Standing beside a small garden, a simple scene transforms into a moment that will never be forgotten. A heart-warming conversation between a mother and her child as they laugh and happily correct the very rudimentary Korean they heard (a simple ‘hello’). Their smiles and eyes communicate more than words ever could as they look towards this ‘big nose’ foreigner, giggling again as they helpfully pronounce 안녕하십니가 “annyeong-hashipnikka.” As their smiles broaden, slowly the camera moves upwards hoping to capture a bit of this magic, then “pow” just like that the scene changes. All is “Lost in Translation.”
The giggles stop. The child runs and the mother turns away in shock from the camera. And I am left standing wishing I could speak a bit more Korean than a poor “hello.” Putting the camera down, the conversation slowly picks up again and this time I leave the camera alone and they once again become engaged in correcting my Korean.
When traveling in foreign countries, there always seems to be a limiting factor when shooting and I have always referred to this as “shooting on a leash.” Generally, the term leash is metaphorical, primarily due to the lack of language skills that can limit the quality of photography, however it also can be literal in meaning where there are physical barriers that prohibit the chasing of a photo opportunity as well.
Shooting in the DPRK, I am experiencing a frustratingly large mixture of both.
This is not abject criticism, as every time I travel and shoot there are barriers. It is what makes capturing a good photo rewarding, and usually a good photographer can break through some of the basic communication issues with the locals and, if only for a few minutes (or if lucky, a few hours), become a small part of their day.
Language constraints are usually a common barrier when traveling, so I cannot make any real complaint of not being able to reach out to the locals…except that here, it is not easy. There is an undercurrent of tension, with both the locals and foreigners not quite sure what is allowable and what is not. One thing that does seem clear, foreigners and locals should not mix, and it is best to remain at arm’s length.
Of course, I had to be reminded of this a few times after straying a bit too close to the opposite “side” below…
The reason for the ‘physical leash’ appears to be pretty straightforward: distrust. The DPRK government is well aware of idiots who have used benign footage to twist and create sensationalist reports (e.g., John Sweeney and the Panorama team at the BBC…which I hope to address later), and therefore there is a greater tendency to restrict photographers.
Unfortunately, “they” restrict without really knowing the implication of such restrictions…more criticism from the west. It would seem that if the DPRK government would allow greater access and freedom with the local population, both sides would benefit. Granted, it would be a scary first step for the Kim regime, but I would guess that it would win favors domestically and internationally.
Unfortunately, no such changes are on the immediate horizon and the last thing our guide needs, already with a difficult job, is pressure from above that they allowed unfettered access when it is not allowed. I understand and do accept these terms…as there is still much to be seen, and focusing on the positive results in happiness (and better photos).
Given what I have just written, what is most frustrating, though, are the moments where it does not take much imagination to see a local ‘Pyongyang-ian’ accepting an invite to sit down over a coffee, tea or smoke and discuss life; to understand what lies within their realm, as well as to understand what lies beyond.
That is what I want. That is what I miss.
These political walls of distrust between “us” and “them” are getting smaller, and the access to understanding life in the DPRK is not as difficult as I had imagined. It is inspirational when such moments do arrive, even if it is just for a flicker of an instance.

#### DATASET EXCERPT
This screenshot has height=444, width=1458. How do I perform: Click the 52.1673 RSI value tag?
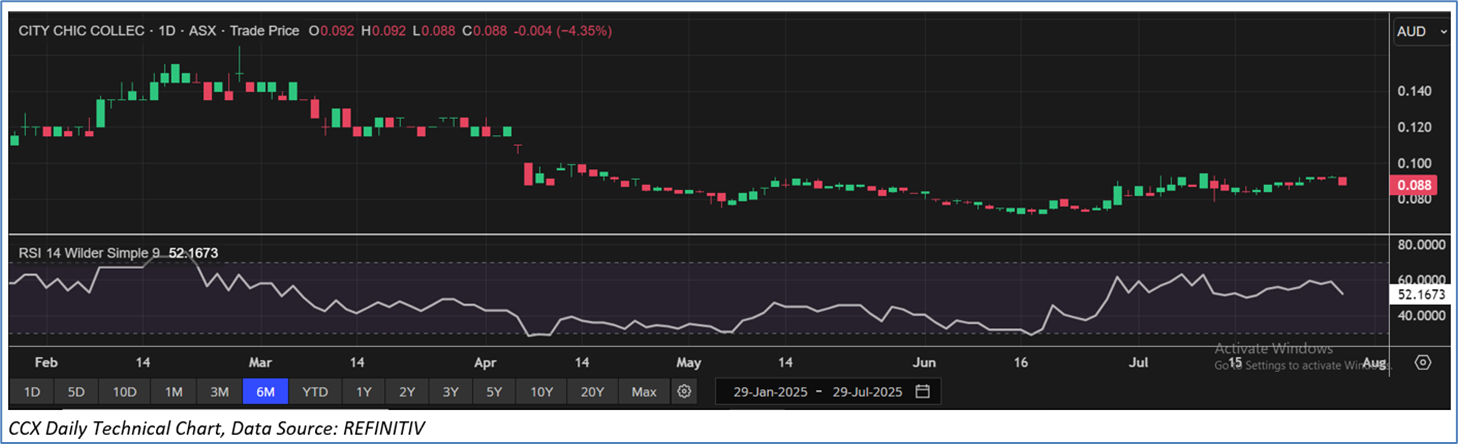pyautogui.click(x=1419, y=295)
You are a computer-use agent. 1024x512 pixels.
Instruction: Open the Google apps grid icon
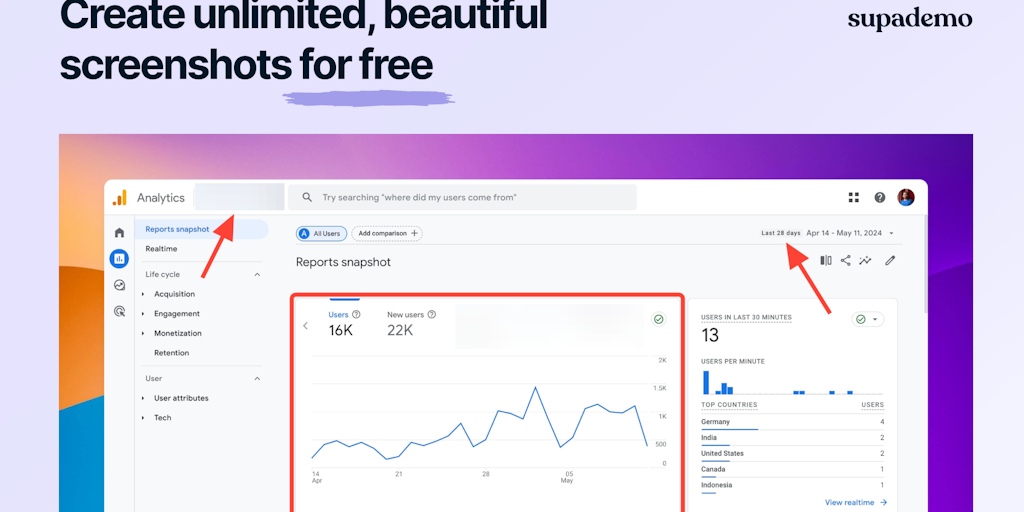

#### TASK LIST
A. List every item the text on photographing in the DPRK names as something a local might sit down over with the writer.
B. From the text on photographing in the DPRK, copy out the passage from "That is what I want." to "of an instance.".
C. In the text on photographing in the DPRK, what name does the writer give to the limiting factor met when shooting in foreign countries?

#### IN RESPONSE
A. coffee, tea, smoke

B.
That is what I want. That is what I miss.
These political walls of distrust between “us” and “them” are getting smaller, and the access to understanding life in the DPRK is not as difficult as I had imagined. It is inspirational when such moments do arrive, even if it is just for a flicker of an instance.

C. The writer calls it "shooting on a leash."